You will require a Gemini API Key on Google AI Studio, which usually is very generous to developers.
File: ask_llm.py
import asyncio
from google import genai
from toolbox_core import ToolboxClient
# Replace with your free API Key from AI Studio
API_KEY = "YOUR_GOOGLE_API_KEY"
async def main():
async with ToolboxClient("http://127.0.0.1:5000") as toolbox:
# 1. Get the tools we defined earlier
tools = await toolbox.load_toolset("coffee-tools")
# 2. Set up the LLM
client = genai.Client(api_key=API_KEY)
# 3. Ask the question
prompt = (
"I have $4.00. Can I afford an Espresso? "
"Look at the menu tool to check."
)
print("--- LLM is checking the database file... ---")
response = client.models.generate_content(
model="gemini-2.5-flash",
contents=prompt,
config={"tools": tools},
)
print("\nANSWER:")
print(response.text)
if __name__ == "__main__":
asyncio.run(main())
Explaining the Code:
toolbox.load_toolset("coffee-tools") fetches the tool definitions (name, description, parameters) from the running server. generate_content_async, we send both the prompt and the tool definitions to the Gemini model. The model will then make a smart decision on whether or not it should employ a tool to respond to the question. Open a second terminal and run the client script:
python ask_llm.py
The question and description of the querymenu tool will be analyzed with the help of the LLM. It will establish that it requires checking the price of an “Espresso.” Gemini API, in turn, will automatize the following steps:
SELECT * FROM menu WHERE item=Espresso. Output:

MCPToolkit of Databases offers an elegant and secure format of the critical task of the integration of the LLCM-database. You have now learned how its straightforward YAML-based configuration, server-based design and compliance with the Model Context Protocol make AI and structured data a formidable bridge. With this approach, you can create complex applications in which an open-source AI model can be safely and effectively used to process your own data to give smart responses.

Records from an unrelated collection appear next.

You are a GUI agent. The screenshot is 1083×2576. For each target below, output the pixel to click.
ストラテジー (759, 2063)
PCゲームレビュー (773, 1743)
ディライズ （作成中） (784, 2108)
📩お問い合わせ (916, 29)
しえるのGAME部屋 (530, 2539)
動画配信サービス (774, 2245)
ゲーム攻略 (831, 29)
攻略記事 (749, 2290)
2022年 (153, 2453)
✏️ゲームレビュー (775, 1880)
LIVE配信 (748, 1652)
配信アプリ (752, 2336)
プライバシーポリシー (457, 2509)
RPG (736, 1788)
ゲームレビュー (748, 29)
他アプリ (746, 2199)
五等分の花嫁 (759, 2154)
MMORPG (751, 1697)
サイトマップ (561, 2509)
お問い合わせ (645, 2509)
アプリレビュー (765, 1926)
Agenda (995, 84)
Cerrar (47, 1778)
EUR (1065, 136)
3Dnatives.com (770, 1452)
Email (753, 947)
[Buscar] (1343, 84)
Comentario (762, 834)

A. It is an open-source server that connects Large Language Models (LLMs) to databases using a standard protocol, allowing AI agents to securely query and interact with structured data.
A. MCP is an open standard and a common model of how AI models should interact with external systems and tools, including databases and APIs.
A. In our example, the SQL was predefined in the tools.yaml file for security and predictability. More sophisticated configurations may be used to allow the LLM to produce SQL, yet the approach offers more control.